Cotton Patch Goose

The Cotton Patch goose is an American breed of domestic goose. It was originated from the Southern United States.

The breed was traditionally used to weed field of cotton, corn and other crops, that’s why it’s named so.

Exact origins of the breed are not clear. But it is thought that, the breed has descended from the European stock brought to the United States during the colonial period. It was kept on the rural Southern homesteads up until the 1950s.

The breed was used as a multi-purpose poultry bird to weed crop fields, eggs, meat, down and grease. Herbicides almost entirely replaced weeding on American farms, after the mid 20th century.
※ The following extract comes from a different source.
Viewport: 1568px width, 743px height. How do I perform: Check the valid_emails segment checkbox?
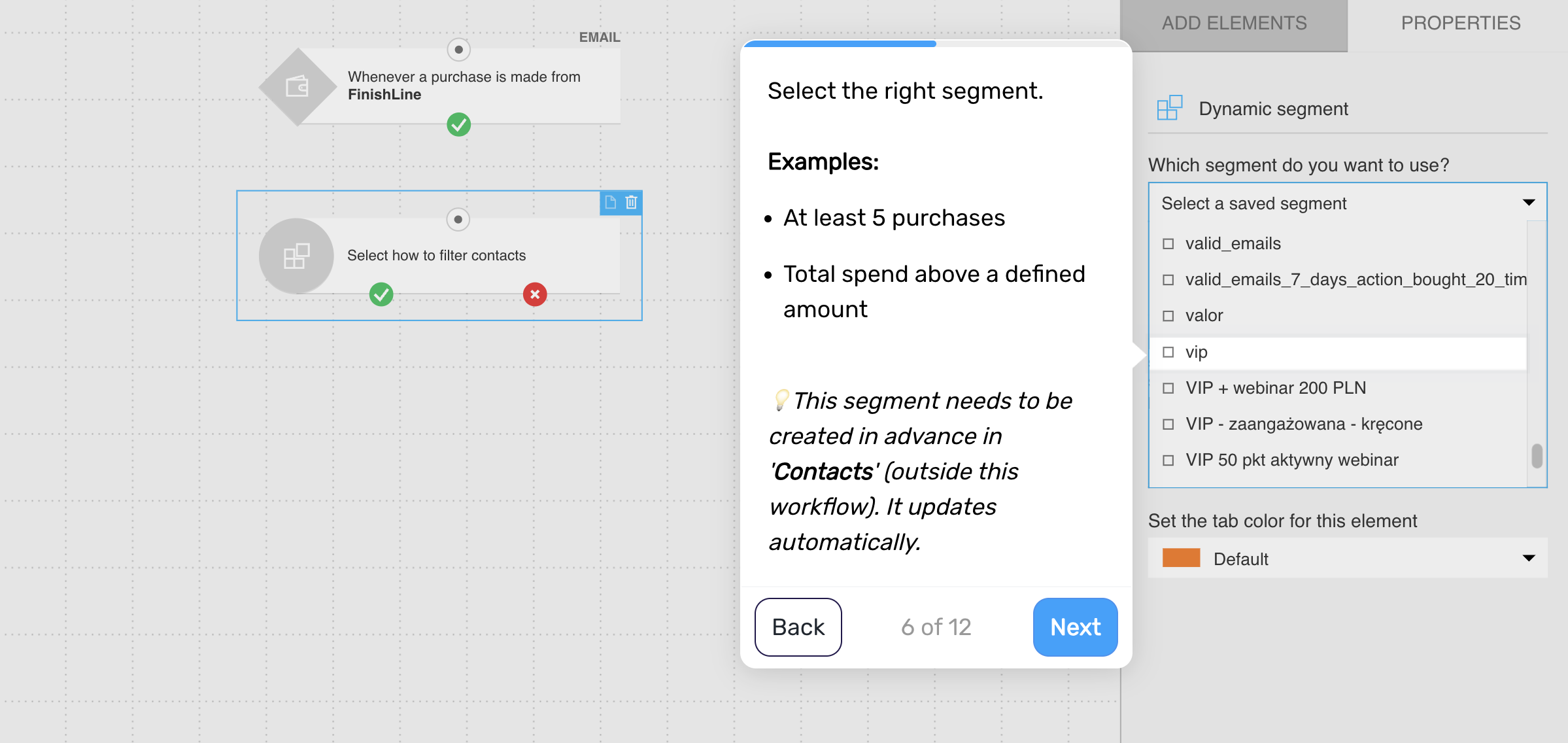1168,244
And numbers and popularity of the Cotton Patch goose declined. Especially it has largely disappeared from the Southern American farms where it was once more common.

Currently the breed is considered as critically endangered by the American Livestock Breeds Conservancy. The breed is also included in Slow Food USA’s Ark of Taste, a catalog of heritage foods in danger of extinction. Read more information about the breed below.

Cotton Patch Goose Characteristics

Cotton Patch goose is a medium sized breed. It is similar in color to the Shetland goose and Pilgrim goose. The ganders usually are of white color with some dove gray feathers on the back and tail.

While the geese are either entirely gray or pied gray and white (also called saddleback). Bills and feet of these birds are pink rather than orange, like the Pilgrim.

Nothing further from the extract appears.